# 4. Data Analysis

You've designed your experiment, collected your data, and cleaned it, what next? Analysis! In this section we will go over how to perform t-tests, ANOVA, and correlations/linear regression in R. Instructions for how to find descriptive statistics can be found in the previous section Data Cleaning with the summarise() function.

## T-test

Below we will outline the basics for one-sample, paired, and independent t-tests with example output using the mtcars dataset.

### One-Sample

For a one-sample t-test, we use the following code where y is the name of your variable of interest and mu is set equal to the mean specified in the null hypothesis.

t.test(y, mu = 0)


As you can see, the output very clearly states what the t-value, degrees of freedom, and p-value are.

Tip

To pull a specific row from a dataset to use as a variable of interest, use the $operator. For example if we wanted to use the mpg variable from the mtcars dataset, we would write mtcars$mpg in the command.

### Paired-Sample

For a paired-sample t-test, you will use two variables (which should be vectors of data), y1 and y2, or one vector of data and a grouping variable.

Definition

grouping variable sorts data within data files into categories or groups.

Ex. Sorting male and female participants as male = 0 and female = 1 in a vector.

t.test(y1, y2, paired = TRUE)



### Independent

For an independent t-test, you will use much the same syntax with a few minor adjustments.

t.test(y1, y2, paired = FALSE)


R will assume that the variances of the two variables are unequal and will default to Welch's test. To switch the assumption use the following syntax:

t.test(y1, y2, paired = FALSE, var.equal = TRUE)

+ + + + +

**EXERCISE PROMPT**
According to the data analysis section, why would you add var.equal = TRUE to an independent t-test in R? Answer in one to three sentences. The rows after this text come from a separate source.

(Data records)
+ + + + +

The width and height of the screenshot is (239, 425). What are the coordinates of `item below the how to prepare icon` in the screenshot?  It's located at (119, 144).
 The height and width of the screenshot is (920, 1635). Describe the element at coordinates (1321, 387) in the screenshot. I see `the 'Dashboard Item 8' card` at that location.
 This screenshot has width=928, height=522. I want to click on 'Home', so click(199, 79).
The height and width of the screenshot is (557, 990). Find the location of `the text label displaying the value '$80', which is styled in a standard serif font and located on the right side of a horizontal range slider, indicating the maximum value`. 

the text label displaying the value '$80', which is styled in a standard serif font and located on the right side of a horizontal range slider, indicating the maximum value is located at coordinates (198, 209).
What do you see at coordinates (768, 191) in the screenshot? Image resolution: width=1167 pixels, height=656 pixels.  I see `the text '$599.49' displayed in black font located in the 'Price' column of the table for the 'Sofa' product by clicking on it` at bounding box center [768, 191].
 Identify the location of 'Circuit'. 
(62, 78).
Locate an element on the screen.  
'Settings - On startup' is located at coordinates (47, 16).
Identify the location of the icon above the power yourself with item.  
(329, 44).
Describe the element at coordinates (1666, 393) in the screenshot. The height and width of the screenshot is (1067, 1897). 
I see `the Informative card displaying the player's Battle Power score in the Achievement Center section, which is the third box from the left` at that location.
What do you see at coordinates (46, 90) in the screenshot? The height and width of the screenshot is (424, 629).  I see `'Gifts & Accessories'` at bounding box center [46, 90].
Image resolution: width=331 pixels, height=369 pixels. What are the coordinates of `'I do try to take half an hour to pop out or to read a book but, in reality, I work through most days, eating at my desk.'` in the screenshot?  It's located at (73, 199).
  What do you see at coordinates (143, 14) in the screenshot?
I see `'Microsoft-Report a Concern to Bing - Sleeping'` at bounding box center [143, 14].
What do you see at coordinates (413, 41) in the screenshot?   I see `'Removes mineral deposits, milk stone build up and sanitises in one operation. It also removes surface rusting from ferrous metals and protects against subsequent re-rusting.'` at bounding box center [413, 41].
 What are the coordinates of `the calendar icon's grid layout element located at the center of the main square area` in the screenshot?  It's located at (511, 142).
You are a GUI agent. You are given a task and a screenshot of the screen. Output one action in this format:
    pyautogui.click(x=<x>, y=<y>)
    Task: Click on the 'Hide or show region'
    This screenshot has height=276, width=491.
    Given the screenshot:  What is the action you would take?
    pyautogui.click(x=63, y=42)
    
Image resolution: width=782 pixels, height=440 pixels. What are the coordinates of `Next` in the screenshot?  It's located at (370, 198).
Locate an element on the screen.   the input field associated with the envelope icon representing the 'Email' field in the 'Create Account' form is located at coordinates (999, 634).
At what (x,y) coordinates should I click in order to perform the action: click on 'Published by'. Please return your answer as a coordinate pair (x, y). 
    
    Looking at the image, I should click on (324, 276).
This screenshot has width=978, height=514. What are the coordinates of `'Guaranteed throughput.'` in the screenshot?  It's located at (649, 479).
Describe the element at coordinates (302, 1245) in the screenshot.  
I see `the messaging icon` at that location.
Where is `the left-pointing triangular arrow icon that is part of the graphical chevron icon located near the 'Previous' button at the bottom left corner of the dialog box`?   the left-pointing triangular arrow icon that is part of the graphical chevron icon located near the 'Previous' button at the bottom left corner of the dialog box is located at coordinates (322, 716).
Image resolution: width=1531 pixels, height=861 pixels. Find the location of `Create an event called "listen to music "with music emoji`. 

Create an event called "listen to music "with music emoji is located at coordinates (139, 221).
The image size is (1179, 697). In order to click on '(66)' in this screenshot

+ + + + +

**EXERCISE RESPONSE**
By default, R assumes the two variables have unequal variances and runs Welch's test. Adding var.equal = TRUE switches that assumption so the variances are treated as equal.